*DIRECTIONS:*
Every line below should be copied exactly; drop the pictures.

*AVAILABLE RECORDS:*
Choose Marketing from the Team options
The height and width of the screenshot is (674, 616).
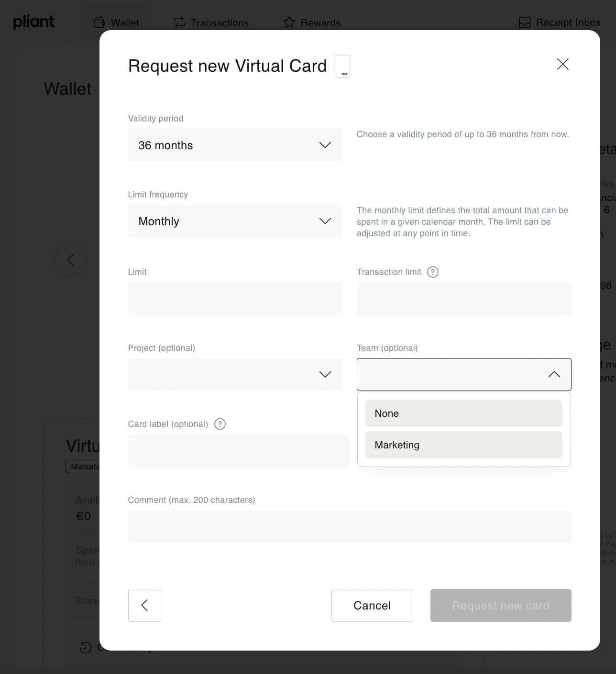(x=463, y=445)
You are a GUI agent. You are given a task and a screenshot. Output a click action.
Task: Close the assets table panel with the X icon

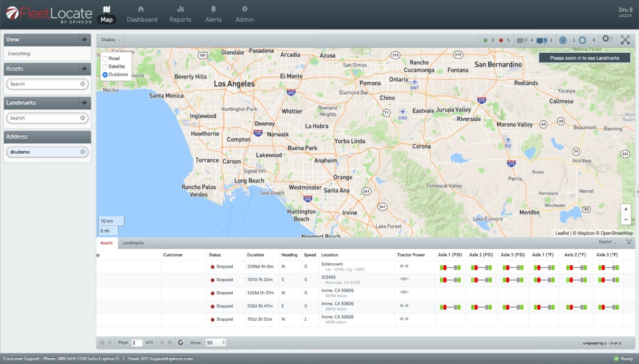pos(628,242)
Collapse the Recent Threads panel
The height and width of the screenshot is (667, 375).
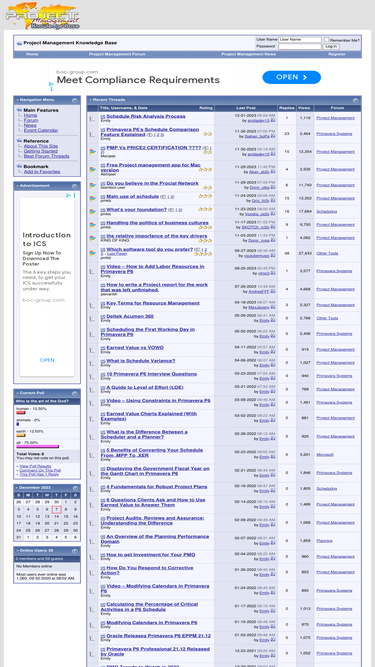point(355,100)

*WRITTEN RESPONSE:*
Choose Marketing from the Team options
The height and width of the screenshot is (674, 616).
(x=463, y=445)
You are a GUI agent. You are given a task and a screenshot. Output a click action.
Task: Close the assets table panel with the X icon

pos(628,242)
Collapse the Recent Threads panel
The height and width of the screenshot is (667, 375).
point(355,100)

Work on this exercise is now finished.